Trump has previously suggested that ending the war might involve Ukraine ceding certain regions to Moscow—arguably, the four southern and eastern provinces Russia claims as its own, along with Crimea, which it annexed in 2014. The U.S. president has also floated the idea of conditioning future aid to Ukraine on a deal granting American companies access to the country’s lucrative rare-earth reserves, estimated to be worth around half a trillion dollars.
But in an interview with The Wall Street Journal, Vance warned that Washington could impose fresh sanctions on Russia or even deploy troops to Ukraine if Moscow proves unwilling to negotiate. The statement took many observers by surprise, given Trump’s consistent “America First” rhetoric and calls for disengaging from foreign conflicts. The Vice President’s spokesperson, William Martin, later clarified on X that Vance “didn’t make any threats. He simply stated the fact that no one is going to take options away from President Trump as these negotiations begin.”
Vance discussed the matter with Ukrainian President Volodymyr Zelensky himself at the end of a much anticipated face-to-face. “Fundamentally, the goal is as President Trump outlined it”, he told reporters. “We want the war to come to a close.

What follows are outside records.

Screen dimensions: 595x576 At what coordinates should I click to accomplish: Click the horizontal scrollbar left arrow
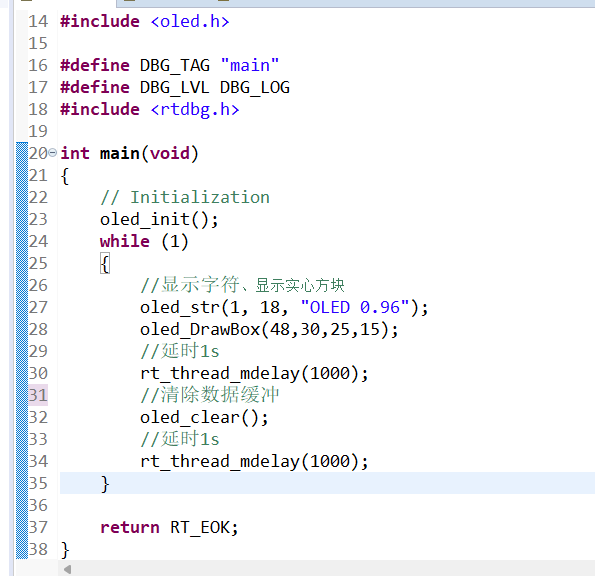(x=68, y=569)
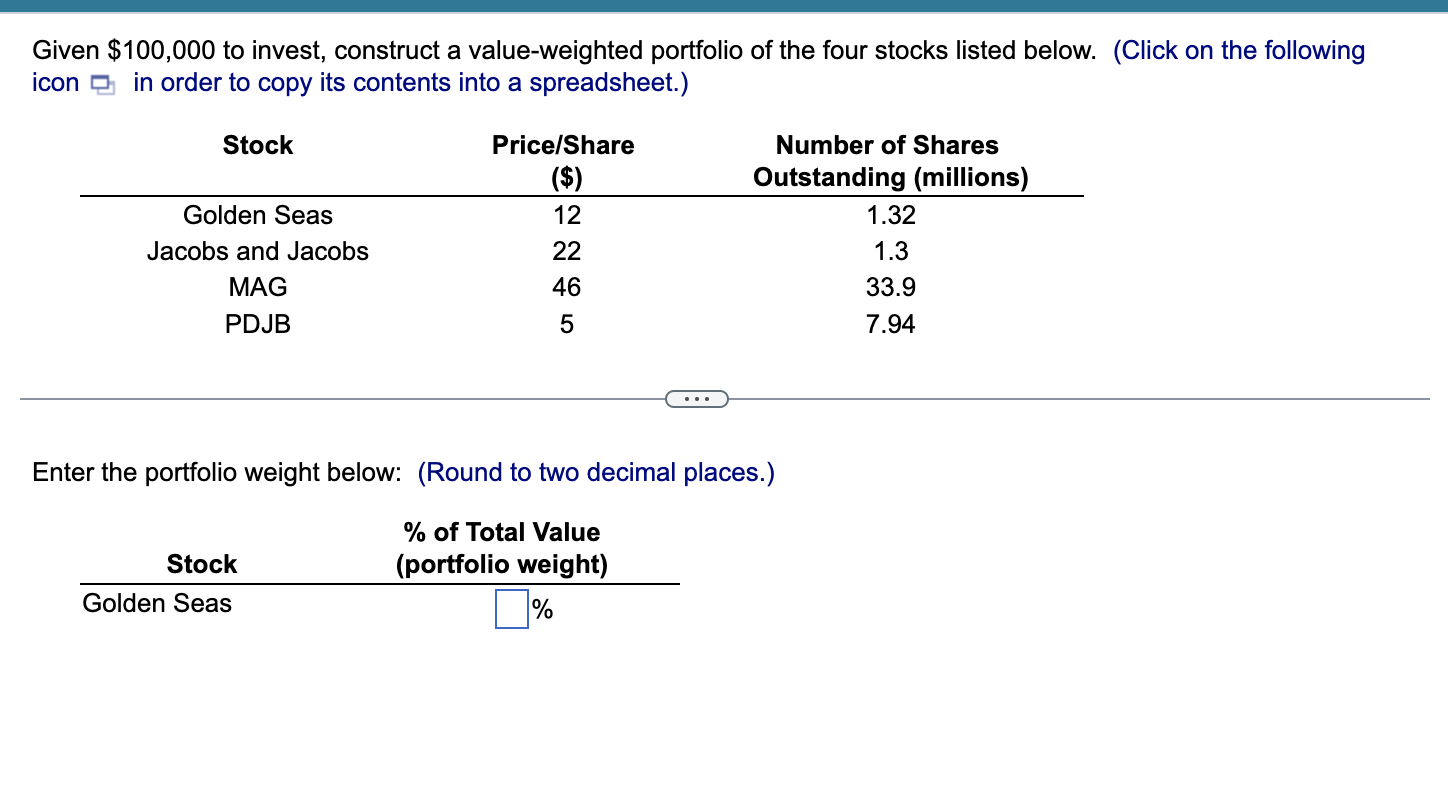The height and width of the screenshot is (810, 1448).
Task: Click the MAG stock name
Action: pos(258,288)
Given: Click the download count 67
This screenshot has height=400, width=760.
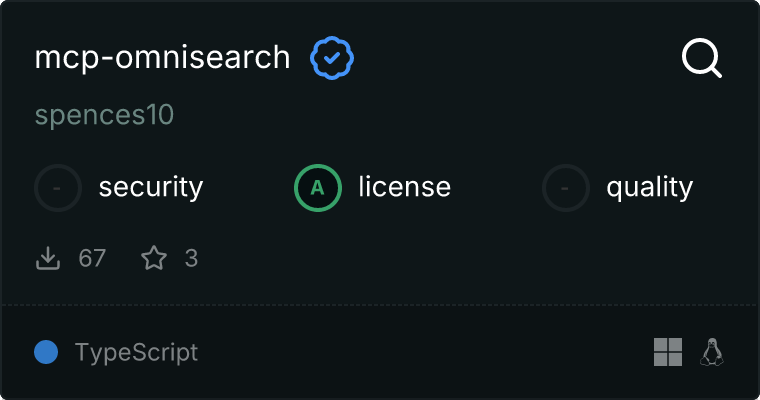Looking at the screenshot, I should (92, 259).
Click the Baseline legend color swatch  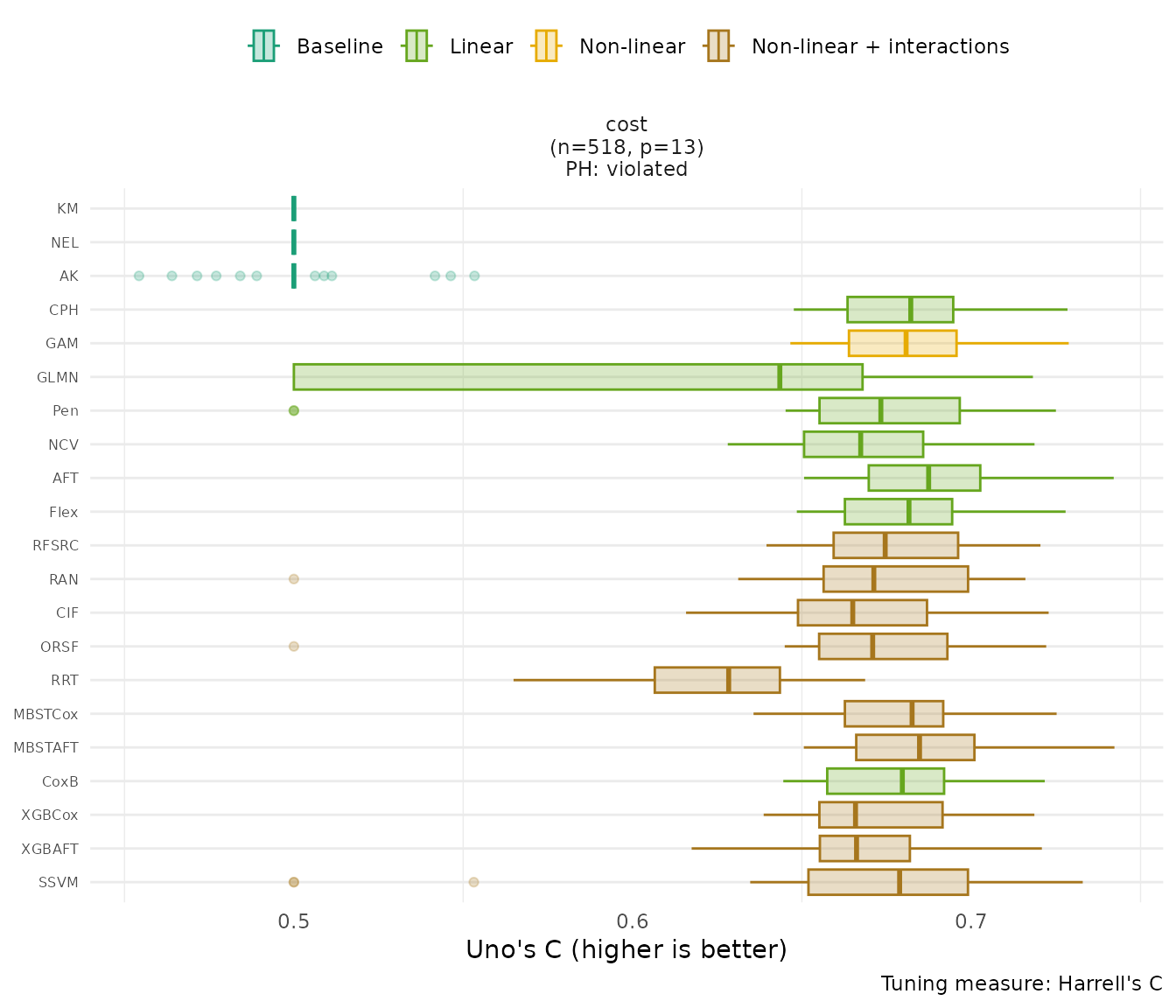tap(263, 46)
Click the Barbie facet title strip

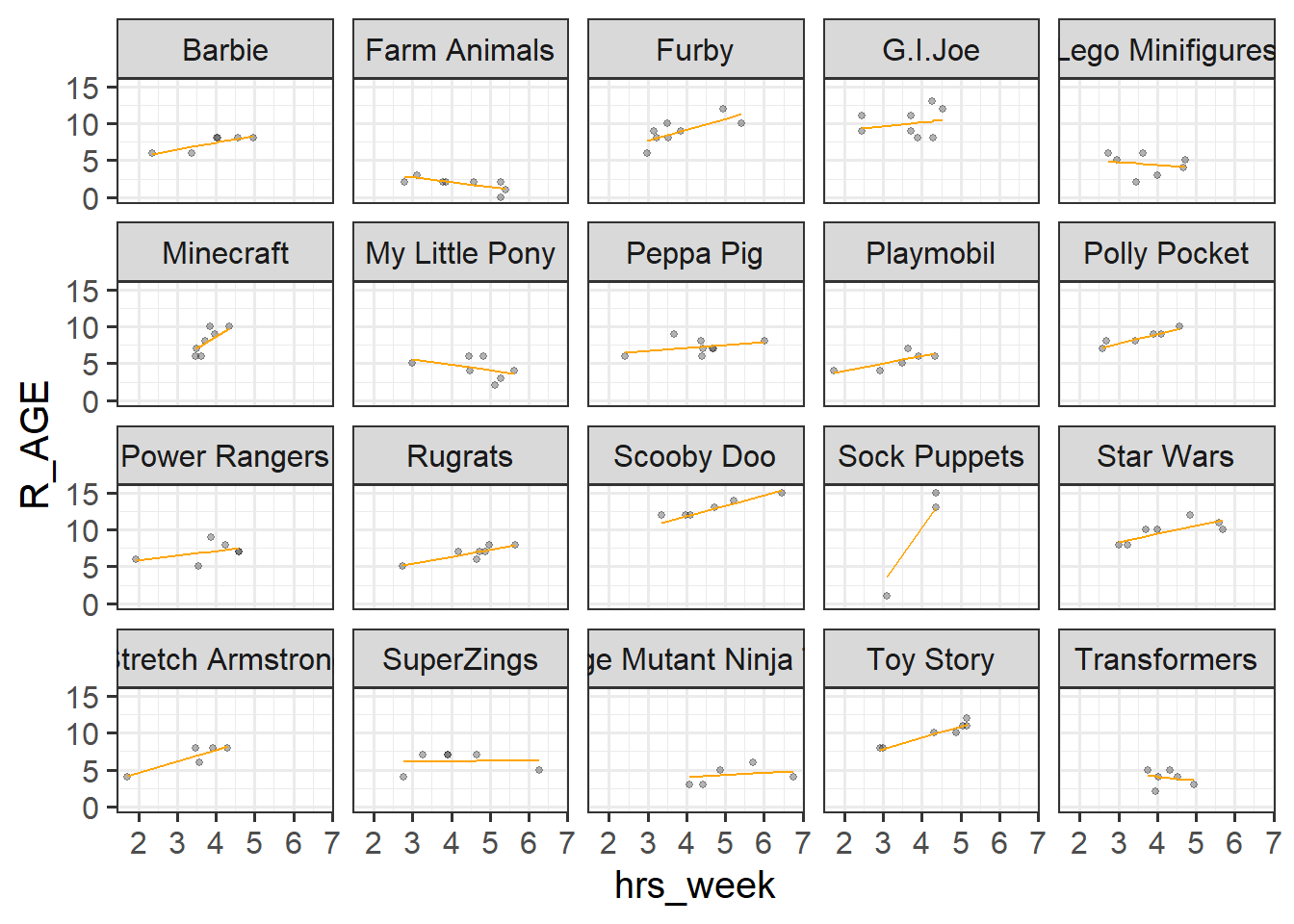point(225,49)
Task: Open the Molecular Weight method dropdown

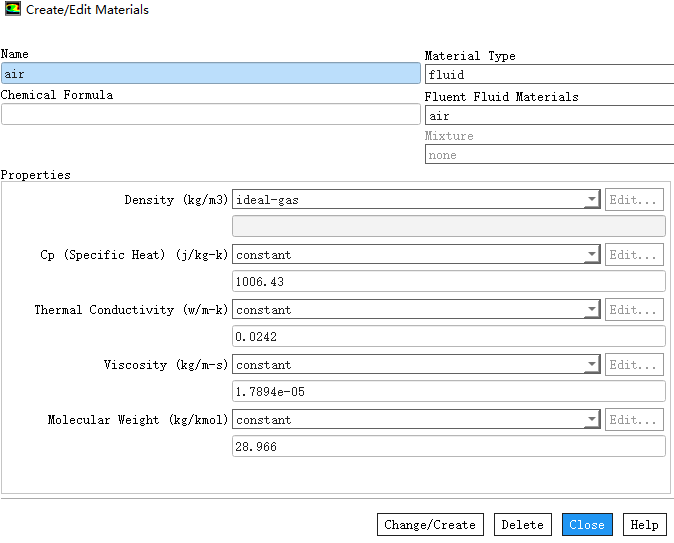Action: (x=416, y=420)
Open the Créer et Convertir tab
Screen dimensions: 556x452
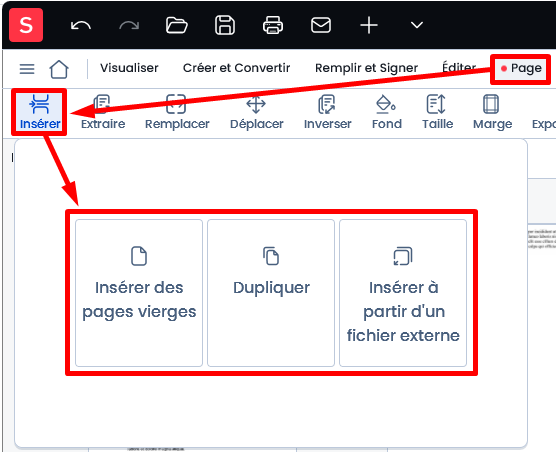pyautogui.click(x=237, y=68)
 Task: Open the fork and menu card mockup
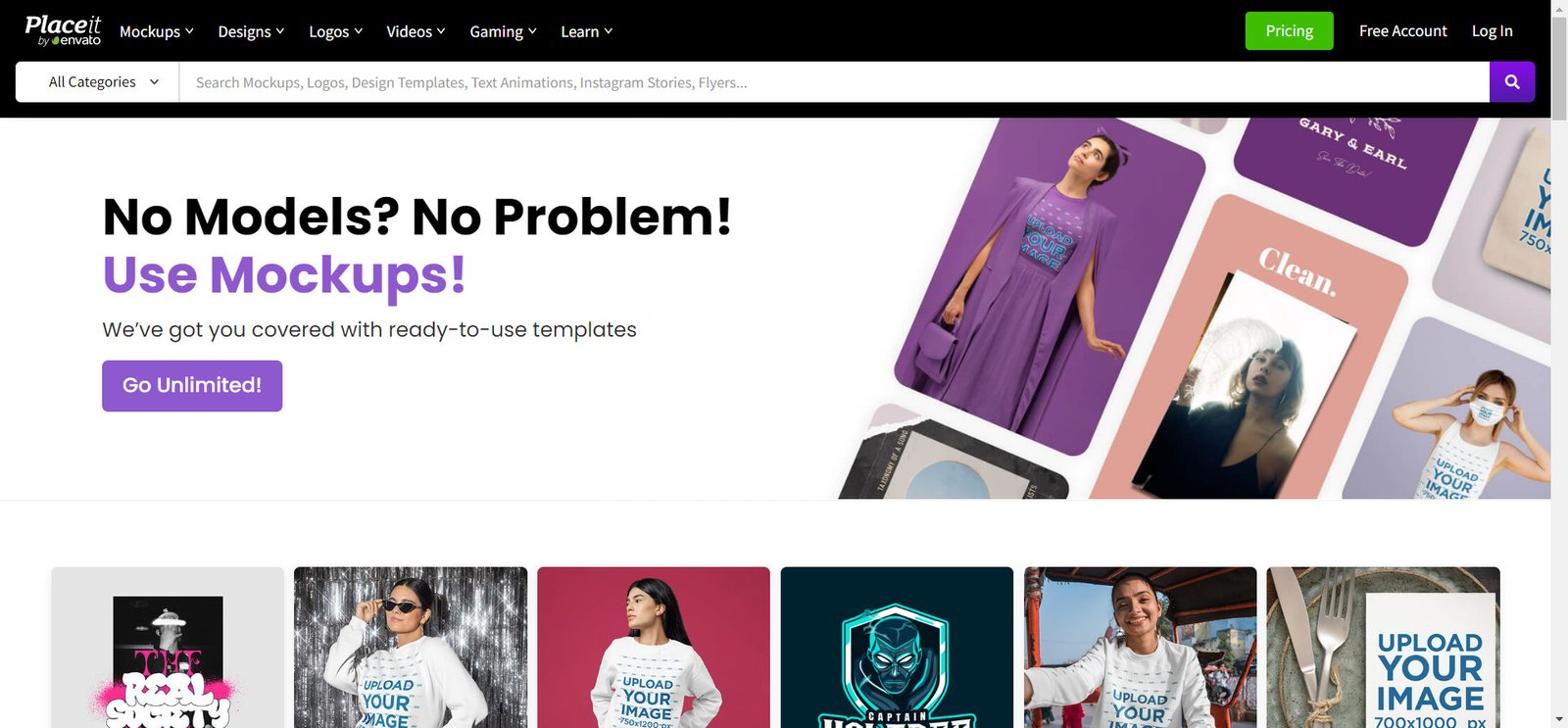click(x=1383, y=648)
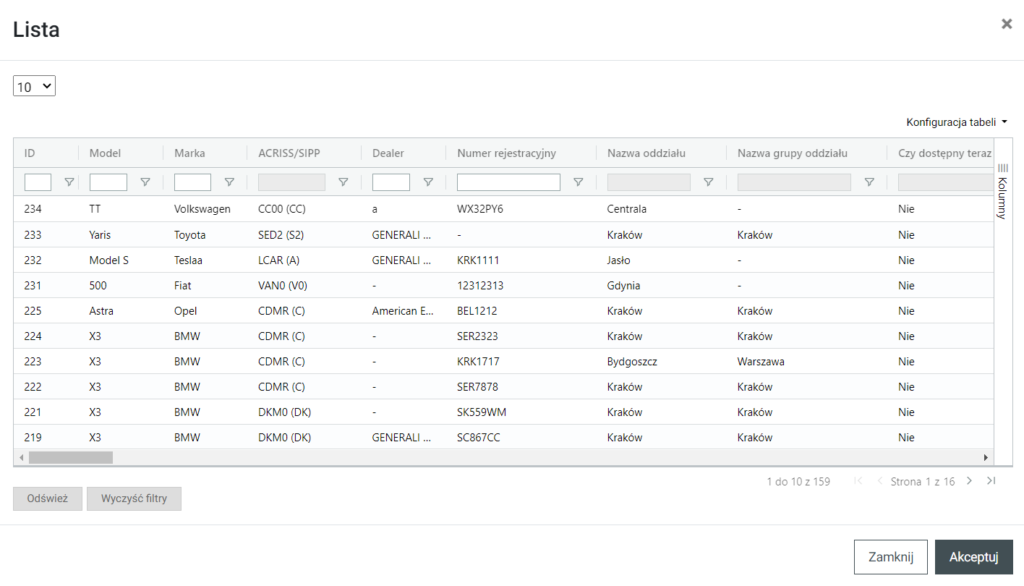Open filter icon for Marka column

click(229, 182)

We want the killing to stop, but we want to achieve a durable, lasting peace, not the kind of peace that’s going to have eastern Europe in conflict just a couple years down the road,” he added.
The Vice President, however, avoided providing further details. “I want to preserve the optionality here for the negotiators and our respective teams to bring this thing to a responsible close,” he claimed.
“We are very thankful for American support,” Zelensky said. “We had good conversations today, our first meeting, not last, I’m sure,” he added.
Earlier on Friday, German President Frank-Walter Steinmeier cautioned against any U.S.-Russia deal that sidelines Kyiv and other European allies. “We all want this war to end, but how it ends will determine the future security architecture for both Europe and America,” Steinmeier said, adding that Europe must move toward greater self-reliance: “The continent’s security can no longer rest solely on American shoulders.”
That sentiment appears to be gaining traction across the continent, even as European leaders worry about waning U.S. support. British Prime Minister Keir Starmer reiterated his backing for Ukraine’s NATO membership bid, while French Deputy Foreign Minister Benjamin Haddad framed the current moment as a “crossroads for Europe”:
“We need to break free from our dependence on the United States for security. If Russia prevails in Ukraine, the ripple effects will reach Asia too.”
Diplomatic talks in Munich have not interrupted the fighting on the ground. Just hours before the conference began, Ukrainian officials reported a drone strike on the protective sarcophagus at the Chernobyl nuclear site. While radiation levels reportedly remained stable, Ukrainian President Zelensky described the attack as “a clear message from Putin to the security conference.” The Kremlin has denied any involvement, and Foreign Ministry spokesperson Maria Zakharova criticized Russia’s exclusion from the summit, calling it “a strange, politically motivated decision.”